━━━━━ DATA FOR PROCESSING

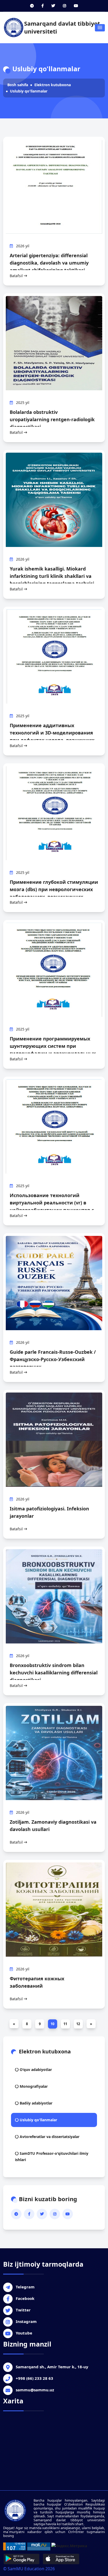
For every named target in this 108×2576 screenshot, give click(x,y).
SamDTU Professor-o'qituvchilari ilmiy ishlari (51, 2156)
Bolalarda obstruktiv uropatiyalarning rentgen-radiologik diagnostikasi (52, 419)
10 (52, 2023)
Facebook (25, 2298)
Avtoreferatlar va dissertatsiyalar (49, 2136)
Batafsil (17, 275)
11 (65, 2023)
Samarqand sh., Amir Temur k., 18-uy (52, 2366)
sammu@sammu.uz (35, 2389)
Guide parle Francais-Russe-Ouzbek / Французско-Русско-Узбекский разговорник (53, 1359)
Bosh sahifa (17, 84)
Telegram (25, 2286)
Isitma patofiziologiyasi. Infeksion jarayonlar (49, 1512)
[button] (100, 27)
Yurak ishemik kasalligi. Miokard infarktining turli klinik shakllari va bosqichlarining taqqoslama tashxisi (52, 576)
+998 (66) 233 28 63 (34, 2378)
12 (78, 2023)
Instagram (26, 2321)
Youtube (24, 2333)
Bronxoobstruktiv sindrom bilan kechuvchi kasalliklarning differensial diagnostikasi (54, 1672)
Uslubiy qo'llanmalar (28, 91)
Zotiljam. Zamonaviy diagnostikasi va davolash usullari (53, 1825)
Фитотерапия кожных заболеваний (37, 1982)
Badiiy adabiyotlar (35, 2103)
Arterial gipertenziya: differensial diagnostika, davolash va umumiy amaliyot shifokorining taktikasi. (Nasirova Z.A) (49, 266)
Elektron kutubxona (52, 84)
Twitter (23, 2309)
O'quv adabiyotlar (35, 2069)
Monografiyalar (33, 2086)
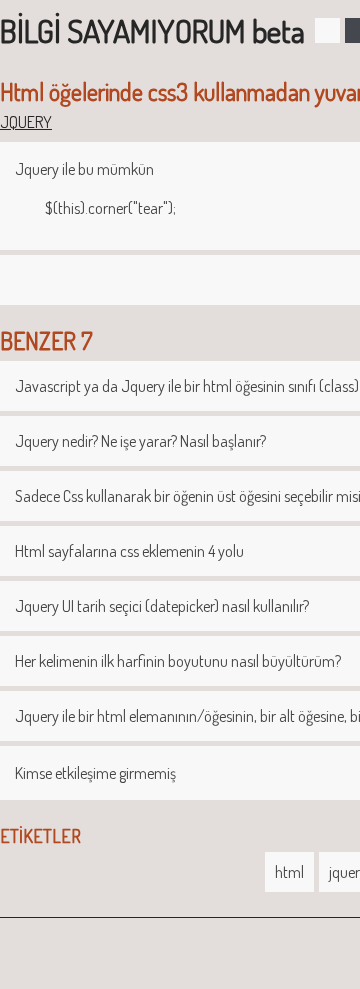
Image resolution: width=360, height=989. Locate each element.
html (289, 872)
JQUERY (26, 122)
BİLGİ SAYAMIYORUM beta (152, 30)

━━━━━━━━━━

- [WHAT THE EXERCISE ASKS]: Transcribe exactly the portion of the material above that runs from the line containing "Фитотерапия кожных заболеваний (37, 1982)" through its last line, omitting all pictures.

- [EXERCISE OUTPUT]:
Фитотерапия кожных заболеваний (37, 1982)
Badiiy adabiyotlar (35, 2103)
Arterial gipertenziya: differensial diagnostika, davolash va umumiy amaliyot shifokorining taktikasi. (Nasirova Z.A) (49, 266)
Elektron kutubxona (52, 84)
Twitter (23, 2309)
O'quv adabiyotlar (35, 2069)
Monografiyalar (33, 2086)
Image resolution: width=360, height=989. Locate each element.
html (289, 872)
JQUERY (26, 122)
BİLGİ SAYAMIYORUM beta (152, 30)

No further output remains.